----- Data masukan -----

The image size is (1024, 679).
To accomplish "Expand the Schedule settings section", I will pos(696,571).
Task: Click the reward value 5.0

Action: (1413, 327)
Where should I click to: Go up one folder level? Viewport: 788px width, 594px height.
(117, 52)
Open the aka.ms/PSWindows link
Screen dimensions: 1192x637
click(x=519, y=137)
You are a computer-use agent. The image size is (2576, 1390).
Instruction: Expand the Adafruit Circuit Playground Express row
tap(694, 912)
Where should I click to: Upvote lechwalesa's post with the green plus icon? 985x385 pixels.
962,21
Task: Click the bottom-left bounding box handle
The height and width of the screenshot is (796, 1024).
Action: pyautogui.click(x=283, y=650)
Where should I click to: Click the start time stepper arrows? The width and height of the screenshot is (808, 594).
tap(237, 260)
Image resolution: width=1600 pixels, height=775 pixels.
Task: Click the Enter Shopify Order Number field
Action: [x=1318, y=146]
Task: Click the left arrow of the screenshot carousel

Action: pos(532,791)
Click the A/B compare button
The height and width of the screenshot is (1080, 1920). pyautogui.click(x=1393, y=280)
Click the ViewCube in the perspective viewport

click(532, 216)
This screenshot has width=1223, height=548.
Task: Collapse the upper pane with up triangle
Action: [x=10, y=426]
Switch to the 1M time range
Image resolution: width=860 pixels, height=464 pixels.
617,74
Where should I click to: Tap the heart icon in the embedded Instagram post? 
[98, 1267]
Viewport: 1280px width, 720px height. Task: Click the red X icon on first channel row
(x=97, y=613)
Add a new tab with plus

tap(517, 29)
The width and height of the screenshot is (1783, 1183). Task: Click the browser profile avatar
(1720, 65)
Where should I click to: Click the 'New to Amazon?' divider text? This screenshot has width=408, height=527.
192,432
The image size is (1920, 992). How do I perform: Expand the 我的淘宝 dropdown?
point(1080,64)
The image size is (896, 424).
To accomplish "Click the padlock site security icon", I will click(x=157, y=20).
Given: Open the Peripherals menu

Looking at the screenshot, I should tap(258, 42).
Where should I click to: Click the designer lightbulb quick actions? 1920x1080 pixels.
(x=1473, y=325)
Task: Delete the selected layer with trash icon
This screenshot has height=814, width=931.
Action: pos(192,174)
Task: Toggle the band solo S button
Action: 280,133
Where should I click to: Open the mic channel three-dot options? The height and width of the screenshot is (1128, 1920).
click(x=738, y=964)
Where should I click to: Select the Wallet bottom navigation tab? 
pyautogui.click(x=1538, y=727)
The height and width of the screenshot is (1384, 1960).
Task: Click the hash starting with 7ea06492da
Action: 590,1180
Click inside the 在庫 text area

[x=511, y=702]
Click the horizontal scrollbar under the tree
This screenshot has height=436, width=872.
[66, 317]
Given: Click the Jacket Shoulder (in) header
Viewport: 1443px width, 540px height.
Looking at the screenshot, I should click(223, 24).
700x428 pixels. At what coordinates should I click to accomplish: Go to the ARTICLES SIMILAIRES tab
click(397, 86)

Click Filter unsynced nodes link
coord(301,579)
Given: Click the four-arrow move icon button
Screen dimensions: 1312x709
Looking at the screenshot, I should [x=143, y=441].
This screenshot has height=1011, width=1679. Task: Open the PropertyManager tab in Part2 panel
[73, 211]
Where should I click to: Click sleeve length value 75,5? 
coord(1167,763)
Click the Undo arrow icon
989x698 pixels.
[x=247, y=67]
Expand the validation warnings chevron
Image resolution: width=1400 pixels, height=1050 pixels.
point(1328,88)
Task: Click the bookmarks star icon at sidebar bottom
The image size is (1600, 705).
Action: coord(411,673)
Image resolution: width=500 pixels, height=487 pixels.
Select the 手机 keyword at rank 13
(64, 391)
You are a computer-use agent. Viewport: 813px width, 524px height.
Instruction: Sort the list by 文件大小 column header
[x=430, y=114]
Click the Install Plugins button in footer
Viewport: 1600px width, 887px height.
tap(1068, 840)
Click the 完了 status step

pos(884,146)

-----

■ Tugas singkat
Salin ulang seluruh baris daftar di atas tanpa mengubah satu karakter pun.

■ Jawaban latihan
The image size is (1024, 679).
To accomplish "Expand the Schedule settings section", I will pos(696,571).
Task: Click the reward value 5.0

Action: (1413, 327)
Where should I click to: Go up one folder level? Viewport: 788px width, 594px height.
(117, 52)
Open the aka.ms/PSWindows link
Screen dimensions: 1192x637
click(x=519, y=137)
You are a computer-use agent. The image size is (2576, 1390).
Instruction: Expand the Adafruit Circuit Playground Express row
tap(694, 912)
Where should I click to: Upvote lechwalesa's post with the green plus icon? 985x385 pixels.
962,21
Task: Click the bottom-left bounding box handle
The height and width of the screenshot is (796, 1024).
Action: pyautogui.click(x=283, y=650)
Where should I click to: Click the start time stepper arrows? The width and height of the screenshot is (808, 594).
tap(237, 260)
Image resolution: width=1600 pixels, height=775 pixels.
Task: Click the Enter Shopify Order Number field
Action: [x=1318, y=146]
Task: Click the left arrow of the screenshot carousel

Action: pos(532,791)
Click the A/B compare button
The height and width of the screenshot is (1080, 1920). pyautogui.click(x=1393, y=280)
Click the ViewCube in the perspective viewport

click(532, 216)
This screenshot has width=1223, height=548.
Task: Collapse the upper pane with up triangle
Action: [x=10, y=426]
Switch to the 1M time range
Image resolution: width=860 pixels, height=464 pixels.
617,74
Where should I click to: Tap the heart icon in the embedded Instagram post? 
[98, 1267]
Viewport: 1280px width, 720px height. Task: Click the red X icon on first channel row
(x=97, y=613)
Add a new tab with plus

tap(517, 29)
The width and height of the screenshot is (1783, 1183). Task: Click the browser profile avatar
(1720, 65)
Where should I click to: Click the 'New to Amazon?' divider text? This screenshot has width=408, height=527.
192,432
The image size is (1920, 992). How do I perform: Expand the 我的淘宝 dropdown?
point(1080,64)
The image size is (896, 424).
To accomplish "Click the padlock site security icon", I will click(x=157, y=20).
Given: Open the Peripherals menu

Looking at the screenshot, I should tap(258, 42).
Where should I click to: Click the designer lightbulb quick actions? 1920x1080 pixels.
(x=1473, y=325)
Task: Delete the selected layer with trash icon
This screenshot has height=814, width=931.
Action: pos(192,174)
Task: Toggle the band solo S button
Action: 280,133
Where should I click to: Open the mic channel three-dot options? The height and width of the screenshot is (1128, 1920).
click(x=738, y=964)
Where should I click to: Select the Wallet bottom navigation tab? 
pyautogui.click(x=1538, y=727)
The height and width of the screenshot is (1384, 1960).
Task: Click the hash starting with 7ea06492da
Action: 590,1180
Click inside the 在庫 text area

[x=511, y=702]
Click the horizontal scrollbar under the tree
This screenshot has height=436, width=872.
[66, 317]
Given: Click the Jacket Shoulder (in) header
Viewport: 1443px width, 540px height.
Looking at the screenshot, I should click(223, 24).
700x428 pixels. At what coordinates should I click to accomplish: Go to the ARTICLES SIMILAIRES tab
click(397, 86)

Click Filter unsynced nodes link
coord(301,579)
Given: Click the four-arrow move icon button
Screen dimensions: 1312x709
Looking at the screenshot, I should [x=143, y=441].
This screenshot has height=1011, width=1679. Task: Open the PropertyManager tab in Part2 panel
[73, 211]
Where should I click to: Click sleeve length value 75,5? 
coord(1167,763)
Click the Undo arrow icon
989x698 pixels.
[x=247, y=67]
Expand the validation warnings chevron
Image resolution: width=1400 pixels, height=1050 pixels.
point(1328,88)
Task: Click the bookmarks star icon at sidebar bottom
The image size is (1600, 705).
Action: coord(411,673)
Image resolution: width=500 pixels, height=487 pixels.
Select the 手机 keyword at rank 13
(64, 391)
You are a computer-use agent. Viewport: 813px width, 524px height.
Instruction: Sort the list by 文件大小 column header
[x=430, y=114]
Click the Install Plugins button in footer
Viewport: 1600px width, 887px height.
tap(1068, 840)
Click the 完了 status step

pos(884,146)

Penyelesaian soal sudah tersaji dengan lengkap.